Photo by Zachary Keimig/Unsplash

Mystery Rooms. The Hidden Hour. Breakout. These are some of the many escape-room companies that have physical locations all around India. An average escape room experience in India is around 60 minutes and is considered a thing to do with friends and family. While not all the theming in all escape rooms is up to the mark, it manages to attract first-time visitors who are excited by what the experience has to offer. As a result of the pandemic, many of them have pivoted online, while adding new storylines better suited for a virtual escape room.

Small-scale themed experiences are on the rise in India. Delta 105 – an army camp experience – and Feel the Jail – a themed experience around spending 24 hours in prison – are some notable examples in the edutainment space. While these are not mainstream experiences, they are catching on through word of mouth and social media mentions.

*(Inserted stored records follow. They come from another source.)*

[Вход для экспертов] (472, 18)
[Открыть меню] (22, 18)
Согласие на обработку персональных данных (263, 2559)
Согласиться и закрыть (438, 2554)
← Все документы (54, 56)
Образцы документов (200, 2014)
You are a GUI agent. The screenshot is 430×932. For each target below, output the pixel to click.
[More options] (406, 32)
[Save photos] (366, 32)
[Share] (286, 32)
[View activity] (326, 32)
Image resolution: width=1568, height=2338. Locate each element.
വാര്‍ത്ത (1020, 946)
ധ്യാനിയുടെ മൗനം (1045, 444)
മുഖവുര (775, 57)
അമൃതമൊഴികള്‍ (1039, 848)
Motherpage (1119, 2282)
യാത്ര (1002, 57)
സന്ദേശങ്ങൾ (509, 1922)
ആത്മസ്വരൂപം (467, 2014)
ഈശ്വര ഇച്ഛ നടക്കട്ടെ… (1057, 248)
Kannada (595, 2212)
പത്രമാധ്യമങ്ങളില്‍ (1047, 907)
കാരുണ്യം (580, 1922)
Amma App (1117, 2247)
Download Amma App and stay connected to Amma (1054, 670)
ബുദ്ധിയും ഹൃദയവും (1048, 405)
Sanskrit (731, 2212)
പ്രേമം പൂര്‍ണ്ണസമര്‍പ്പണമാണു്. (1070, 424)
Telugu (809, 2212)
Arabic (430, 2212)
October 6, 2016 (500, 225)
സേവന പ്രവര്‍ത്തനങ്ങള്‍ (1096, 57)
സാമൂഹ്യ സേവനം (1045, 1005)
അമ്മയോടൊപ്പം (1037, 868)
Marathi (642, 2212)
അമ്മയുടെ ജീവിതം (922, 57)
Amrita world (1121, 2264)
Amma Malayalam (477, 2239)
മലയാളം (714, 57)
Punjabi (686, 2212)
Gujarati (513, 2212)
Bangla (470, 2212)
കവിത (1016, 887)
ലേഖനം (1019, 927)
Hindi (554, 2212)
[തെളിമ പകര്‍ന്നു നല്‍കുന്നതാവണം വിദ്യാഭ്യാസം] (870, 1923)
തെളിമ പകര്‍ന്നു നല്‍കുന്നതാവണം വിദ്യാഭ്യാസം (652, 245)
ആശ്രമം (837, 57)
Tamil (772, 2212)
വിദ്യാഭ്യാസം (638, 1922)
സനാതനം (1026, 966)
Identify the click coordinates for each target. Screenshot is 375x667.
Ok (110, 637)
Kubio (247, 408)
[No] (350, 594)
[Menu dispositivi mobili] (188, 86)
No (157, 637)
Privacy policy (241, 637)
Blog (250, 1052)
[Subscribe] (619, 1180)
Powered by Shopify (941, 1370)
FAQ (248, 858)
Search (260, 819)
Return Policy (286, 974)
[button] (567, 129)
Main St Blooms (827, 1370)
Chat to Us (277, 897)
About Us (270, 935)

Goa, India. Photo by Shubham Amane/Unsplash

Themed travel is not too far behind. Beach Box Hotel in Goa is themed around sea containers. Hotel Le Sutra in Mumbai is themed around an Indian mythological character called Ravana. A notable example of themed travel in India would be the promotion strategy used by the 2016 Disney movie The Jungle Book. Since the story is based around a national park in Pench, Central India, leading travel company Taj Safari partnered with relevant organizations to create The Jungle Book Safari. This was an experience for movie and wildlife fans alike to immerse themselves in a natural jungle, this time with the help of a storyline.

Immersive And IRL Socializing

While immersive socializing is yet to take off in India, baby steps have been made in the digital world. Hikeland is India’s first on-smartphone virtual world where you can chat and hang out with friends over movies and games. Currently limited only to a home and a movie screen in the virtual world, there are planes to expand and create a world that mimics the real world. This debuted right when the pandemic began.

Meanwhile Lahe Lahe, a creative personal expression space in Bangalore, is a new experience format where a volunteer can book a day and time to perform an act, teach a lesson, give a talk, present an idea, conduct a workshop, or any other act of personal expression. This is then posted as an event with tickets sold to come and watch the act. The same location also functions as a co-working space for entrepreneurs during the day.

New experience development is a function of the social, cultural, emotional, historical and educational contexts of a place and its people. Despite being a country very rich in culture and stories, not much has been done to use these storytelling contexts in experiences in the same way that movies, video games and books have benefited from them. Therefore India has immense opportunities for new experiences. Topping these experiences with trends like live-action role-playing (LARPing), immersive arts and gamification will only add to the magic.

India has two parts to it – a part that is extremely progressive and liberal, and a part that is traditional and very culturally rooted. Consequently, both of these parts consume experiences of a different kind. Creating different experiences for the many audiences that make up India will be an interesting puzzle to solve for an experience creator.